• **Material provided**
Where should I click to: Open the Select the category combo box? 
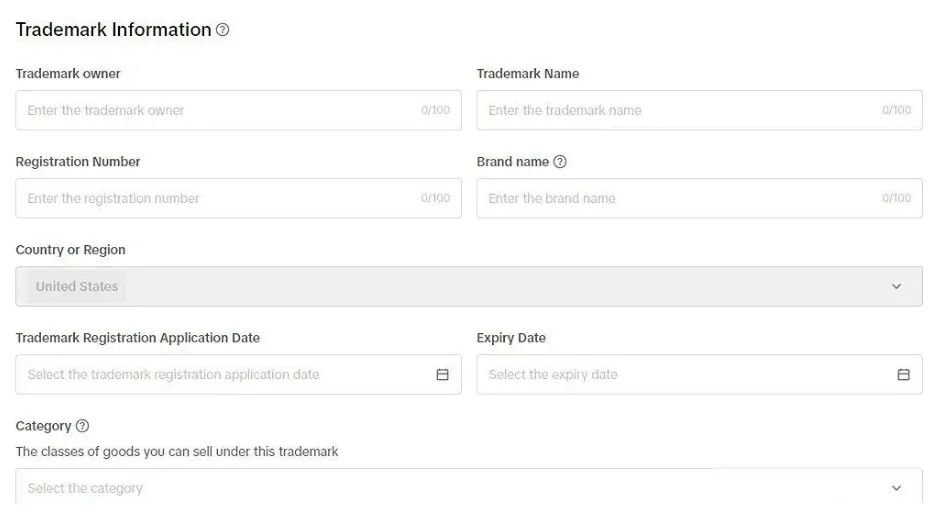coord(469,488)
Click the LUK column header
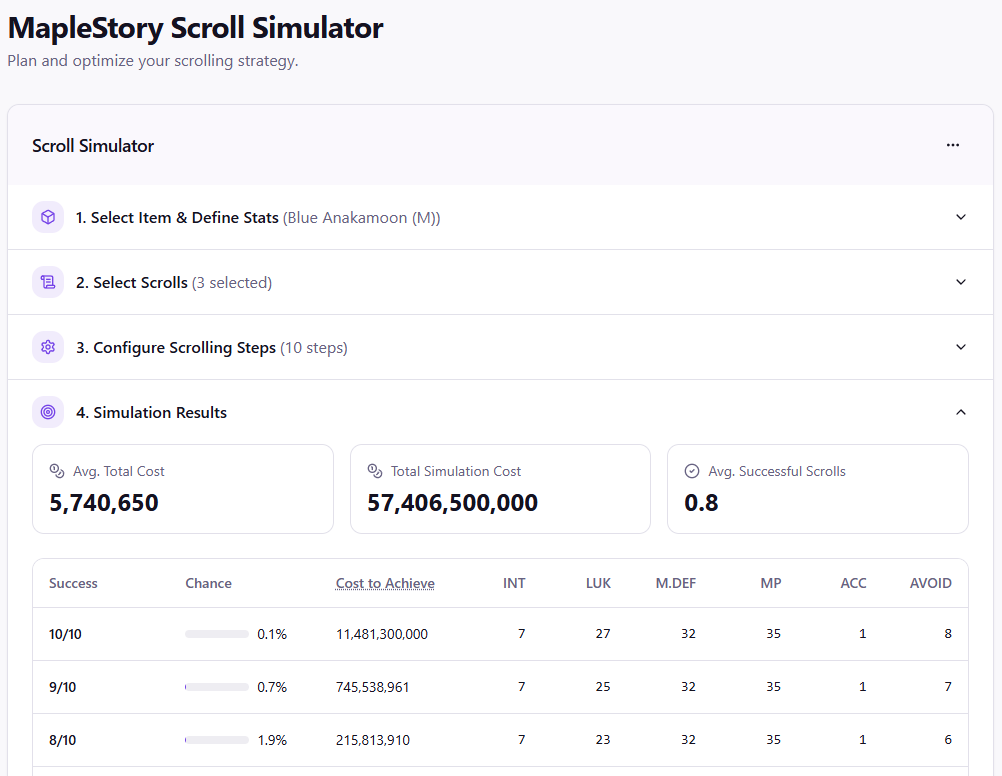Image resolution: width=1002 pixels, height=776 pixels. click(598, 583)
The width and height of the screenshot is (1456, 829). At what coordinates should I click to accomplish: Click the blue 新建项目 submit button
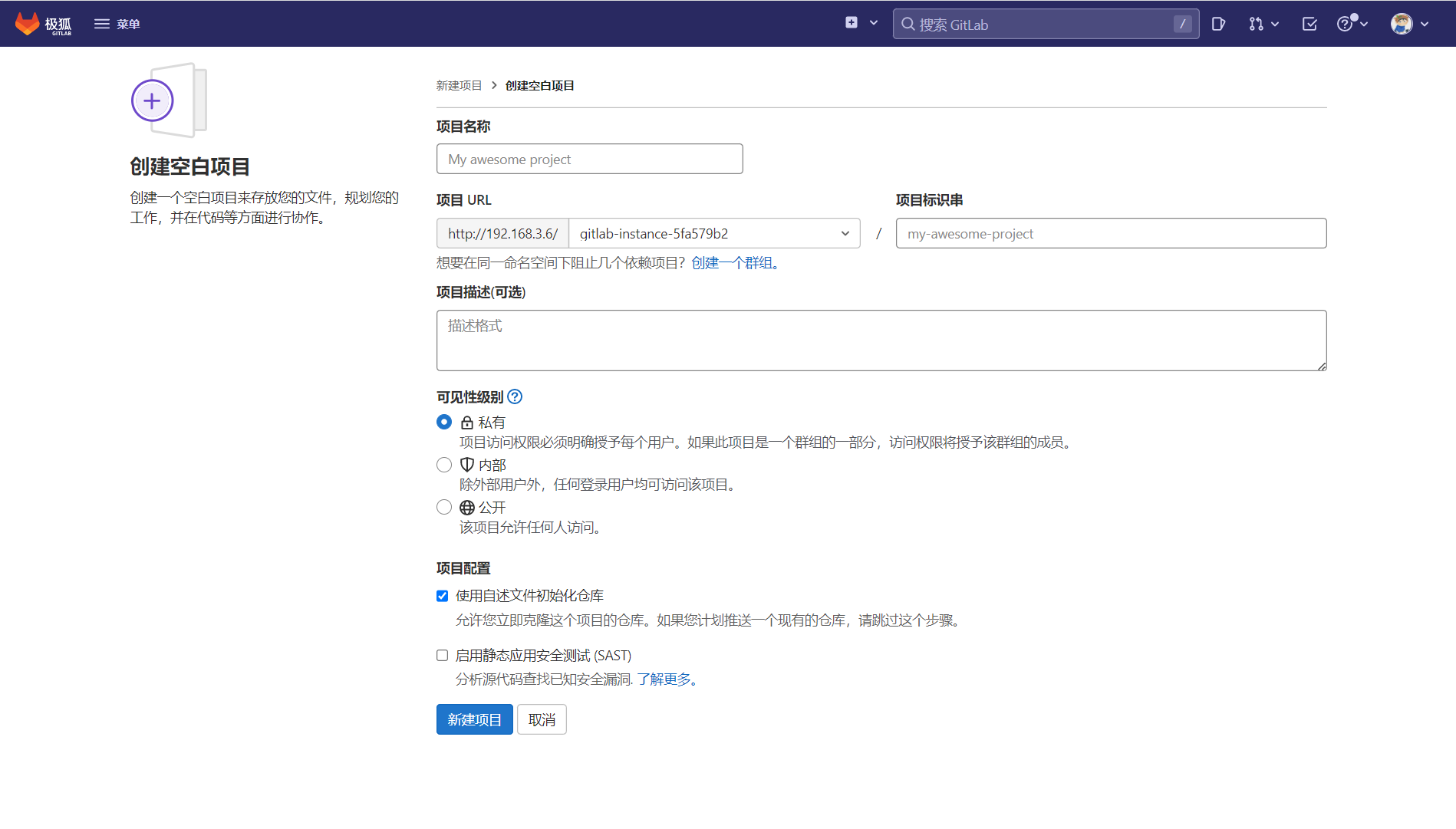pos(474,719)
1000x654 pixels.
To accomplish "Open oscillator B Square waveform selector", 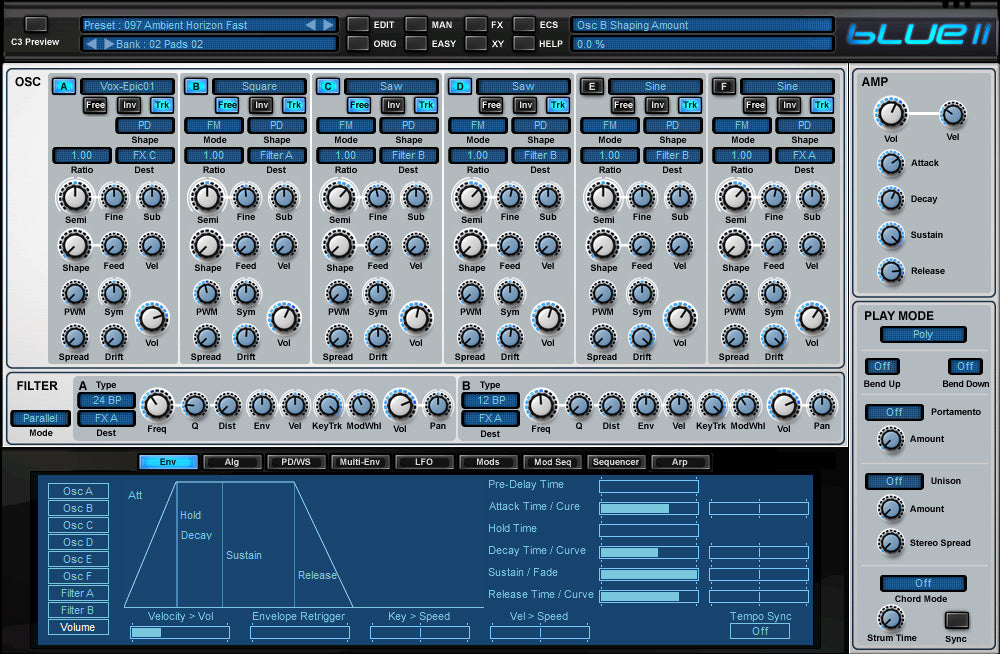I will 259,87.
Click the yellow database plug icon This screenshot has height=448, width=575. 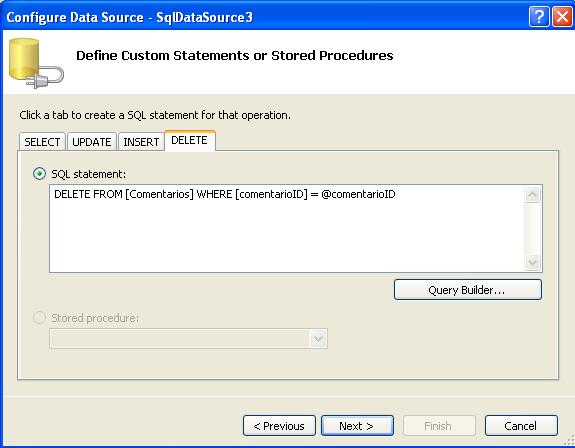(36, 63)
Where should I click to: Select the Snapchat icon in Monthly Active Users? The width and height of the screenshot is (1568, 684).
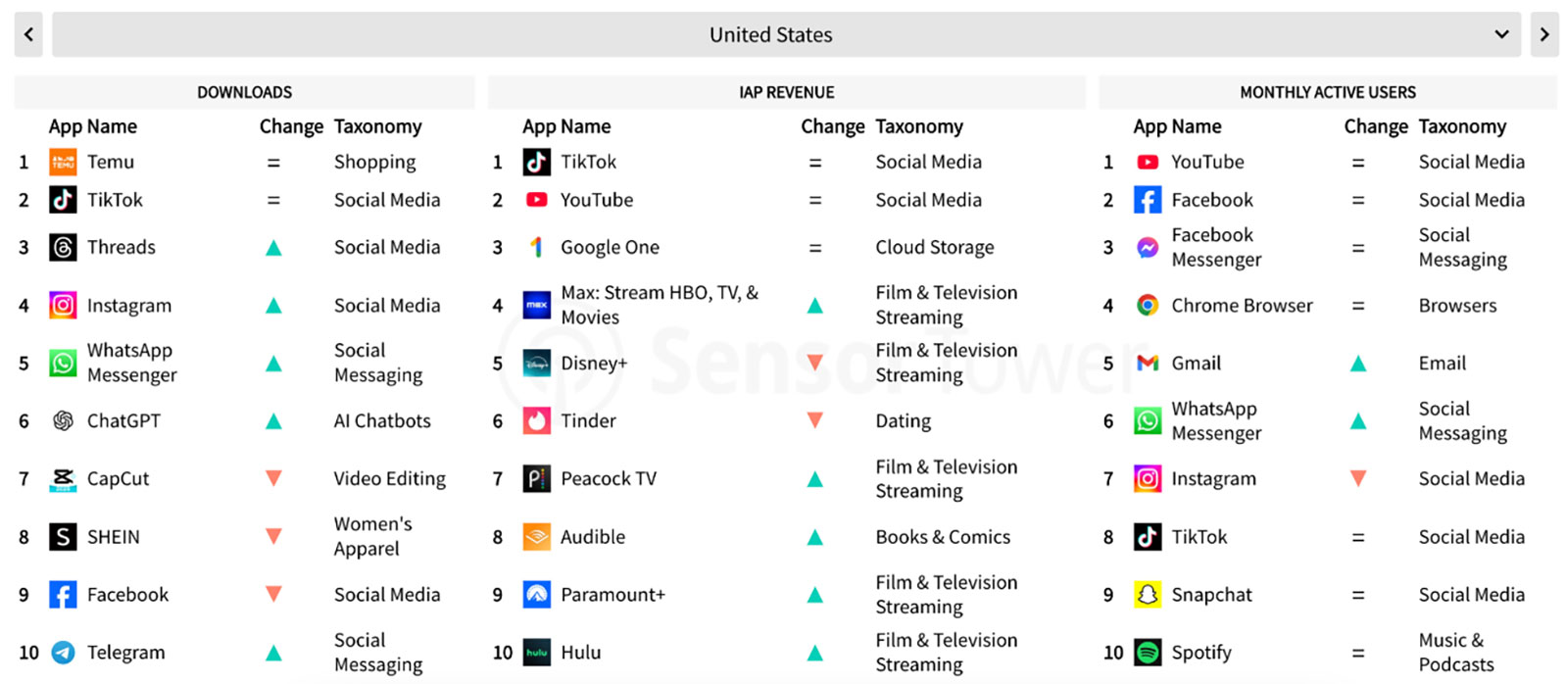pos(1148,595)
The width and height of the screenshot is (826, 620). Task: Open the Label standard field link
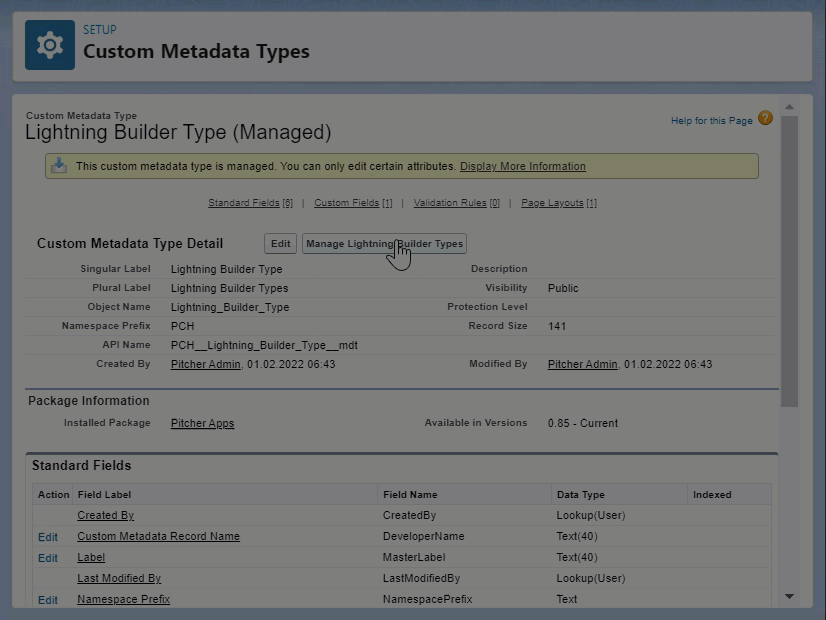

• **Problem statement**
From the line containing "Where should I click to: Select" through the final line of the listing, copy every line exactly and nothing else. Skip the pictures.

• **Answer to this problem**
Where should I click to: Select the Snapchat icon in Monthly Active Users? The width and height of the screenshot is (1568, 684).
pos(1148,595)
The width and height of the screenshot is (826, 620). Task: Open the Label standard field link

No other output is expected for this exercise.